Fourth, placebo tests should use analytical techniques that are able to address confounding. We used genetic matching,[8] since the large number of baseline variables (n = 65) was too challenging for traditional matching methods. We also carefully assessed the sensitivity of the placebo tests to alternative regression model specifications (see Appendix B), including the addition of interaction terms and alternative model structures.

Fifth, as in our example, the study is required to prespecify sensitivity analysis to assess the robustness of the findings.

Our study has a number of limitations. The placebo tests addressed only some aspects of generalizability, related to the characteristics and treatments of the control group. The generalizability of the intervention regimen could have been addressed with very similar methods, but data were not available on patients receiving telehealth in routine settings. Also, although the placebo tests are useful for providing a quantitative assessment of the generalizability of the RCT-based estimates, they cannot identify precisely why a study was not generalizable. We believe that the most plausible reason for the failure of the placebo tests for emergency admissions in the WSD study was that the control patients received atypical care or otherwise reacted to their treatment allocations, but it is also possible that there were important unmeasured differences in patient characteristics between settings. Finally, as with many comparative effectiveness studies, several endpoints were measured with no attempt to allow for multiplicity. Where the placebo tests indicate that treatment effects were more generalizable for some endpoints than others, judgment is required to decide whether to proceed to estimating population average treatment effects. One explicit approach to weighting the alternative endpoints would be to apply the placebo tests to overall metrics such as those used in cost-effectiveness analyses (e.g., to contrast net monetary benefits between the RCT and routine practice settings).

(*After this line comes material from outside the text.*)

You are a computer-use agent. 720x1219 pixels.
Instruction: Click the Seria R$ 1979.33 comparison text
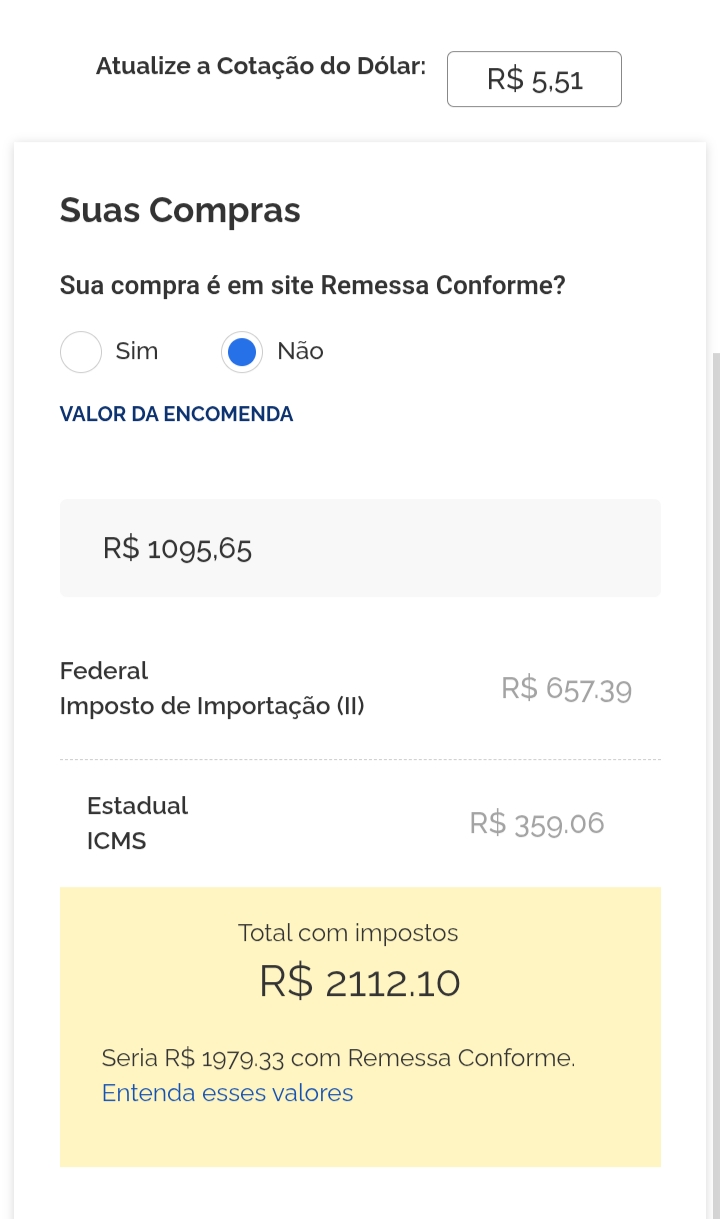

Future research could address alternative estimators for the placebo tests. Stuart and colleagues[12] used 3 methods to reweight control outcomes to the target population, namely inverse probability of treatment weighting, full matching, and subclassification. These gave similar results in their example. We found that generalized linear modeling and time series regression gave similar results (see Appendix B), but further investigation is warranted. Placebo tests could also be extended to consider missing endpoints data and could be considered for situations without such a rich set of baseline variables as WSD.

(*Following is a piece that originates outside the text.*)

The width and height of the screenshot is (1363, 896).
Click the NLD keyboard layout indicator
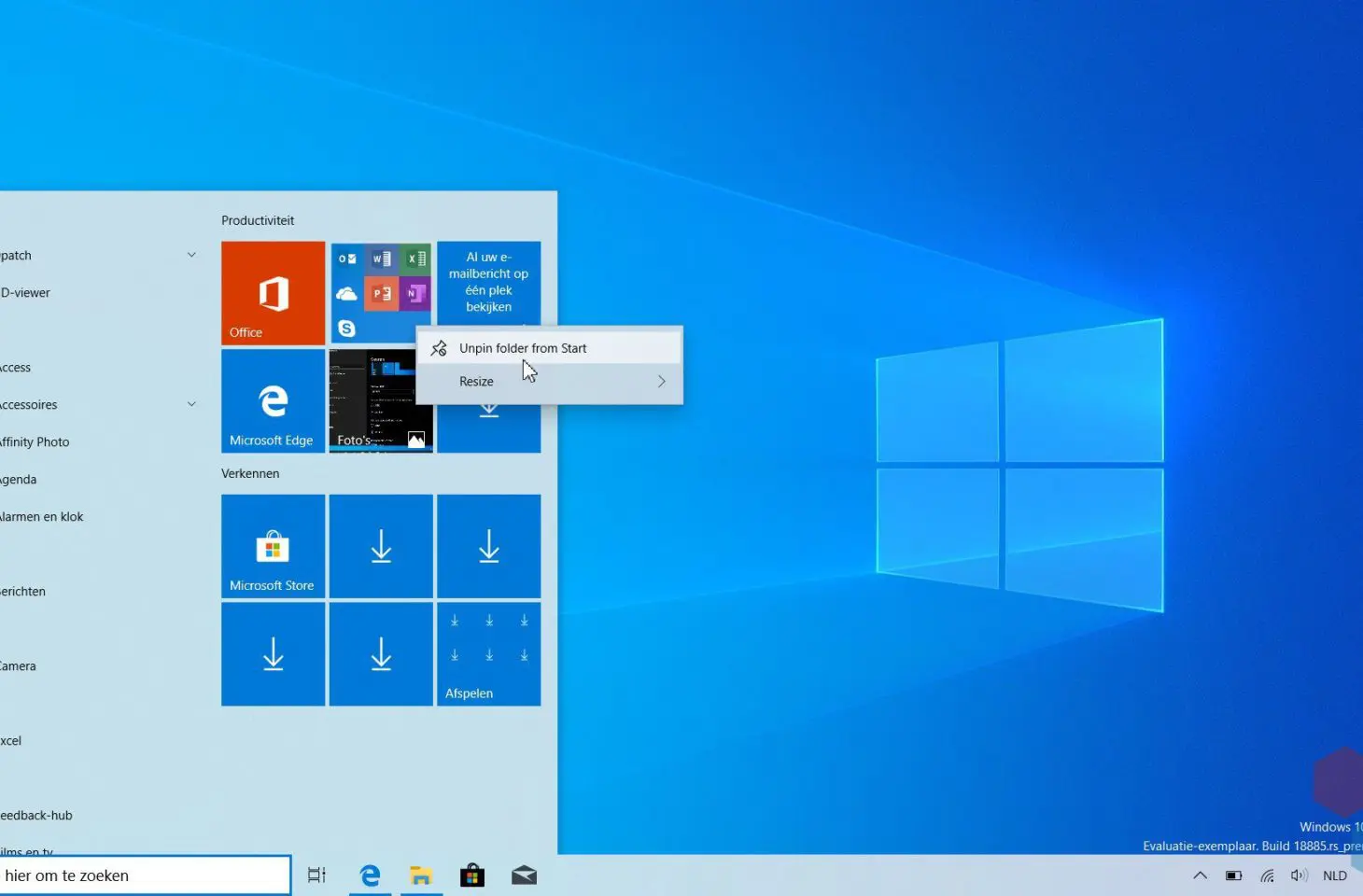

This study raises the question about the value of collecting observational data alongside RCTs, given that the amount of funding for a given RCT is constrained and there are competing priorities. Substantial efforts are often made at the design stage to improve the generalizability of RCTs,[2] but analytical-stage strategies that assess generalizability empirically are often relatively limited. The CONSORT statement, for example, recommends only a table of baseline characteristics.[65] We conclude that the proposed placebo tests and accompanying sensitivity analyses provide information about the level of generalizability actually achieved in RCTs. These additions to the methodological toolkit can help decision makers judge the extent to which estimates of comparative effectiveness obtained from RCTs can be adjusted to apply to their target populations.